GIVEN PROBLEM 1:
Answer these questions about the summer precipitation abstract:
(a) In what year was the study published?
(b) How many Empirical Orthogonal Functions were used to characterize each specifier field?
(c) Which predictor had the strongest relationship with actual summer season precipitation, and what R**2 value is given for it?
GIVEN PROBLEM 2:
Pick up the abstract on specifying U.S. summer season precipitation at the point where it stops, and continue it.

======== PROVIDED PASSAGE ========

Lanzante J., and R. Harnack, 1982: Specification of United States summer
season precipitation.
Mon. Wea. Rev., 110, 1843-1850.

Abstract:

The specification of summer season precipitation in the contiguous United
States from summer season fields of 700 mb height, sea level pressure (SLP)
and Pacific sea surface temperature (SST) was carried out using stepwise
multiple liner regression. The specifier fields were characterized by their
first five Empirical Orthogonal Functions (EOF’s). The objectives were to
assess the overall skill in specifying summer season precipitation,
examine the differences among predictands with regard to both spatial
averaging and type of statistic, compare the usefulness of the specifie
fields, and to look at spatial variations in specification skill.

Overall, the strongest relationships between actual summer season
precipitation and the predictors were found for 700 mb heights (R**2 ~ 0.24)

======== SOURCE EXCERPT ========

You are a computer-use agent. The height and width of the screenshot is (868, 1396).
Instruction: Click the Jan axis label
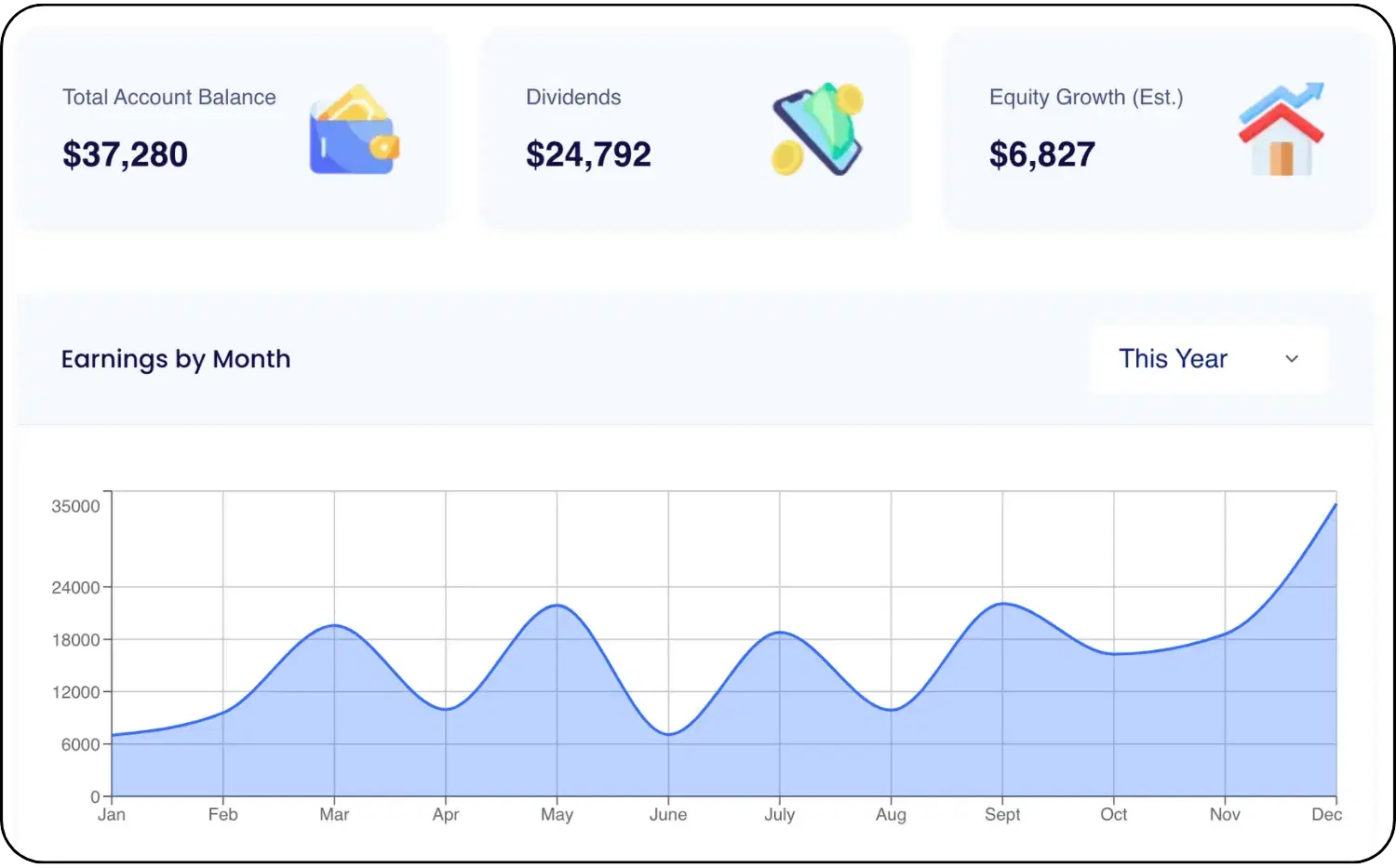[x=112, y=815]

========

TASK ANSWER 1:
(a) 1982
(b) The first five
(c) 700 mb heights, with R**2 ~ 0.24

TASK ANSWER 2:
followed by Pacific SST’s (R**2 ~ 0.21) and SLP (R**2 ~ 0.12). The use of
large area averages ( ~ 10**5 km**2) for the predictand produced slightly
greater R**2 values than for individual climatic division averages
(~ 10**4 km**2).

The user of transformed summer season precipitation statistics to account
for precipitation skewness, did not improve upon the use of actual summer
season precipitation as the predictand. However, frequency of precipitation
greater than 0.1 inch resulted in an almost doubling of explained variances
over actual precipitation (0.47 versus 0.24) when 700 mb heights were used
as the specifier field.

The areas of weakest relationship (west of the Rockies and southern states)
between predictor and summer precipitation statistic generally had R**2
values less than 0.3, even for the best models. Elsewhere, the R**2 values
generally ranged from 0.5 to 0.7 for the best model (700 mb heights and
precipitation frequency). After accounting for artificial predictability
which results from imperfect estimates of the statistics, skill values
(explained variances) east of the Rockies ranged from 0.01 to 0.44.